'''

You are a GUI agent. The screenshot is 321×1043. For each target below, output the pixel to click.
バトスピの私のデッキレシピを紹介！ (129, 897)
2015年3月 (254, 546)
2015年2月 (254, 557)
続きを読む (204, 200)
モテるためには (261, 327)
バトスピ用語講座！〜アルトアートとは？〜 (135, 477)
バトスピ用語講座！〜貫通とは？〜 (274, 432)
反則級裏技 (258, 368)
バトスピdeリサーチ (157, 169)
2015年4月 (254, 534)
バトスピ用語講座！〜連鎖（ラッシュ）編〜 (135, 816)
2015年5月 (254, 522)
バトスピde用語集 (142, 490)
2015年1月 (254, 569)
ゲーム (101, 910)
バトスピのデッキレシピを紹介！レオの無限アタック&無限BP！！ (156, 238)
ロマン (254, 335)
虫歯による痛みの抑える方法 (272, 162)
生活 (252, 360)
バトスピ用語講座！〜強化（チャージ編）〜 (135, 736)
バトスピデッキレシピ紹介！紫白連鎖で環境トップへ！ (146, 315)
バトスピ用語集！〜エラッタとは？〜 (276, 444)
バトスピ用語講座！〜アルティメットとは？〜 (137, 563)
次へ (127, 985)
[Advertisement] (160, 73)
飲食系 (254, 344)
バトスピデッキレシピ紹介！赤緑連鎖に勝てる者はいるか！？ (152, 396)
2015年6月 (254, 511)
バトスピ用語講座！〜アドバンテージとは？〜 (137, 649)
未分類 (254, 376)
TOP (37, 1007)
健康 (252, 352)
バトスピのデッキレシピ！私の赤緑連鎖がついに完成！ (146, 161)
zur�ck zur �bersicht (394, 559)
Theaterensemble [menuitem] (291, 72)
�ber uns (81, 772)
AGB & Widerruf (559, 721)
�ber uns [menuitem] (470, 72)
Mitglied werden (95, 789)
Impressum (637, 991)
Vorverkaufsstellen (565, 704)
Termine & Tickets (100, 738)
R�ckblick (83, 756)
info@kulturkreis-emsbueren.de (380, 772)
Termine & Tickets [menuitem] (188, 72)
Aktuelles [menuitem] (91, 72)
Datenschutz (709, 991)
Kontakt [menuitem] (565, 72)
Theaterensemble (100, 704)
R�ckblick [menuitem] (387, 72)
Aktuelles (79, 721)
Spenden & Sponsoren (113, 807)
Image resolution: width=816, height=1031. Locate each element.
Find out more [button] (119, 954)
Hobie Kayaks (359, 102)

'''

## [What is expected]
Rewrite the material above as a numbered list, one line per item, and leave out any blank lines.

## [Task output]
1. You are a GUI agent. The screenshot is 321×1043. For each target below, output the pixel to click.
2. バトスピの私のデッキレシピを紹介！ (129, 897)
3. 2015年3月 (254, 546)
4. 2015年2月 (254, 557)
5. 続きを読む (204, 200)
6. モテるためには (261, 327)
7. バトスピ用語講座！〜アルトアートとは？〜 (135, 477)
8. バトスピ用語講座！〜貫通とは？〜 (274, 432)
9. 反則級裏技 (258, 368)
10. バトスピdeリサーチ (157, 169)
11. 2015年4月 (254, 534)
12. バトスピ用語講座！〜連鎖（ラッシュ）編〜 (135, 816)
13. 2015年5月 (254, 522)
14. バトスピde用語集 (142, 490)
15. 2015年1月 (254, 569)
16. ゲーム (101, 910)
17. バトスピのデッキレシピを紹介！レオの無限アタック&無限BP！！ (156, 238)
18. ロマン (254, 335)
19. 虫歯による痛みの抑える方法 (272, 162)
20. 生活 (252, 360)
21. バトスピ用語講座！〜強化（チャージ編）〜 (135, 736)
22. バトスピデッキレシピ紹介！紫白連鎖で環境トップへ！ (146, 315)
23. バトスピ用語集！〜エラッタとは？〜 (276, 444)
24. バトスピ用語講座！〜アルティメットとは？〜 (137, 563)
25. 次へ (127, 985)
26. [Advertisement] (160, 73)
27. 飲食系 (254, 344)
28. バトスピデッキレシピ紹介！赤緑連鎖に勝てる者はいるか！？ (152, 396)
29. 2015年6月 (254, 511)
30. バトスピ用語講座！〜アドバンテージとは？〜 (137, 649)
31. 未分類 (254, 376)
32. TOP (37, 1007)
33. 健康 (252, 352)
34. バトスピのデッキレシピ！私の赤緑連鎖がついに完成！ (146, 161)
35. zur�ck zur �bersicht (394, 559)
36. Theaterensemble [menuitem] (291, 72)
37. �ber uns (81, 772)
38. AGB & Widerruf (559, 721)
39. �ber uns [menuitem] (470, 72)
40. Mitglied werden (95, 789)
41. Impressum (637, 991)
42. Vorverkaufsstellen (565, 704)
43. Termine & Tickets (100, 738)
44. R�ckblick (83, 756)
45. info@kulturkreis-emsbueren.de (380, 772)
46. Termine & Tickets [menuitem] (188, 72)
47. Aktuelles [menuitem] (91, 72)
48. Datenschutz (709, 991)
49. Kontakt [menuitem] (565, 72)
50. Theaterensemble (100, 704)
51. R�ckblick [menuitem] (387, 72)
52. Aktuelles (79, 721)
53. Spenden & Sponsoren (113, 807)
54. Image resolution: width=816, height=1031. Locate each element.
55. Find out more [button] (119, 954)
56. Hobie Kayaks (359, 102)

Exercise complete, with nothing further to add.